How to add "\n" line by line in string html with python?-CodePudding

I have one line html formatted like this:

<ol class="X5LH0c"><li class="TrT0Xe" id="hello">Create A Bakery Business Plan. ... </li><li class="TrT0Xe" id="hello">Choose A Location For Your Bakery Business. ... </li><li class="TrT0Xe">Get All Licenses Required To Open A Bakery Business In India. ... </li><li class="TrT0Xe">Get Manpower Required To Open A Bakery. ... </li><li class="TrT0Xe">Buy Equipment Needed To Start A Bakery Business.</li></ol>

The HTML code will have attribute class and id unspecified. I need to add "\n" line by line when closed HTML code. My code in Python is this:

TAGS = ['p', 'h1', 'h2', 'h3', 'h4', 'li', 'img','ol']
SINGLE_LINE_TAGS = ['ul', 'ol']
INLINE_TAGS = ['strong', 'i', 'u', 'em']

html = '''<ol ><li  id="hello">Create A Bakery Business Plan. ... </li><li  id="hello">Choose A Location For Your Bakery Business. ... </li><li >Get All Licenses Required To Open A Bakery Business In India. ... </li><li >Get Manpower Required To Open A Bakery. ... </li><li >Buy Equipment Needed To Start A Bakery Business.</li></ol>'''

for tag in TAGS:
    html = html.replace('</{}>'.format(tag), '</{}>\n'.format(tag))

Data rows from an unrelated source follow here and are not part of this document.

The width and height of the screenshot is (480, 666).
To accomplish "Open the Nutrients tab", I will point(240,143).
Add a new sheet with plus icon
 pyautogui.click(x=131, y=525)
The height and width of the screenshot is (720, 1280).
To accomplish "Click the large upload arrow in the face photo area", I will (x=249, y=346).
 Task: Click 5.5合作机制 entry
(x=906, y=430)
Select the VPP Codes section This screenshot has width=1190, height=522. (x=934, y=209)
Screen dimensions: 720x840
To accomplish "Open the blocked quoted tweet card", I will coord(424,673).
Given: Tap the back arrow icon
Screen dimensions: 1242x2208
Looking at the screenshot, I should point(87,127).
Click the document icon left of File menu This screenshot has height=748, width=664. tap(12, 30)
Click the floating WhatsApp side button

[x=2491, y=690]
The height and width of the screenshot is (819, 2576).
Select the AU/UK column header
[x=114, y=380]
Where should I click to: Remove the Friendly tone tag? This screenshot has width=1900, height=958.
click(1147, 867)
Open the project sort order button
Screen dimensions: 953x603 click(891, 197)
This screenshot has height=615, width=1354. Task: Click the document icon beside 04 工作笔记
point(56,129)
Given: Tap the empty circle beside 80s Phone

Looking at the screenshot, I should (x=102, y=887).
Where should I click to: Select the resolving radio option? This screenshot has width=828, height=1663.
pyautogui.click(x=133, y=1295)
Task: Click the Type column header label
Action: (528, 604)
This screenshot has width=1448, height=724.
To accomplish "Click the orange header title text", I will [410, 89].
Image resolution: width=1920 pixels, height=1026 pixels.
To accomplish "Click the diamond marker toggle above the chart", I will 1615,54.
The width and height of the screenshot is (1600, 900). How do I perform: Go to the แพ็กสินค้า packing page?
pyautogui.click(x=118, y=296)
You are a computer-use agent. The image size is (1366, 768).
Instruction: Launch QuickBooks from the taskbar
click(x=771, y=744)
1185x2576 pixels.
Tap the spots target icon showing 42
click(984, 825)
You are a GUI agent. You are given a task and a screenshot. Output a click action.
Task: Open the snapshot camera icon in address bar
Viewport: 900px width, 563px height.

for tag in SINGLE_LINE_TAGS:
    html = html.replace('<{}>'.format(tag), '<{}>\n'.format(tag))
    html = html.replace('</{}>'.format(tag), '</{}>\n'.format(tag))

html = html.replace(' />', ' />\n')

print(html)

But the result is:

<ol class="X5LH0c"><li class="TrT0Xe" id="hello">Create A Bakery Business Plan. ... </li>
<li class="TrT0Xe" id="hello">Choose A Location For Your Bakery Business. ... </li>
<li class="TrT0Xe">Get All Licenses Required To Open A Bakery Business In India. ... </li>
<li class="TrT0Xe">Get Manpower Required To Open A Bakery. ... </li>
<li class="TrT0Xe">Buy Equipment Needed To Start A Bakery Business.</li>
</ol>

Why isn't it this:

<ol class="X5LH0c">
<li class="TrT0Xe" id="hello">Create A Bakery Business Plan. ... </li>
<li class="TrT0Xe" id="hello">Choose A Location For Your Bakery Business. ... </li>
<li class="TrT0Xe">Get All Licenses Required To Open A Bakery Business In India. ... </li>
<li class="TrT0Xe">Get Manpower Required To Open A Bakery. ... </li>
<li class="TrT0Xe">Buy Equipment Needed To Start A Bakery Business.</li>
</ol>

I don't use regex. Can anyone help me fix the code? Thanks for your support!

CodePudding user response：

A quick fix is the following.

TAGS = ['p', 'h1', 'h2', 'h3', 'h4', 'li', 'img','ol']
SINGLE_LINE_TAGS = ['ul', 'ol']
INLINE_TAGS = ['strong', 'i', 'u', 'em']

html = '''<ol ><li  id="hello">Create A Bakery Business Plan. ... </li><li  id="hello">Choose A Location For Your Bakery Business. ... </li><li >Get All Licenses Required To Open A Bakery Business In India. ... </li><li >Get Manpower Required To Open A Bakery. ... </li><li >Buy Equipment Needed To Start A Bakery Business.</li></ol>'''

# Xuống dòng mỗi thẻ
for tag in TAGS:
    html = html.replace('<{}'.format(tag), '\n<{}'.format(tag))

for tag in SINGLE_LINE_TAGS:
    html = html.replace('<{}>'.format(tag), '\n<{}>'.format(tag))
    html = html.replace('</{}>'.format(tag), '\n</{}>'.format(tag))

print(html)

So, I have replaced the search of a closing-bracket </{}> to the search of a opening-bracket <{}, and switched the placement of the newline character before the opening bracket (so that <li class ... is also replaced).

This produced an extra line at the start of the html file, which you can get rid of using html = html[1:].

A more elegant solution would be to use regex replacements, but it all depends on the exact output you desire.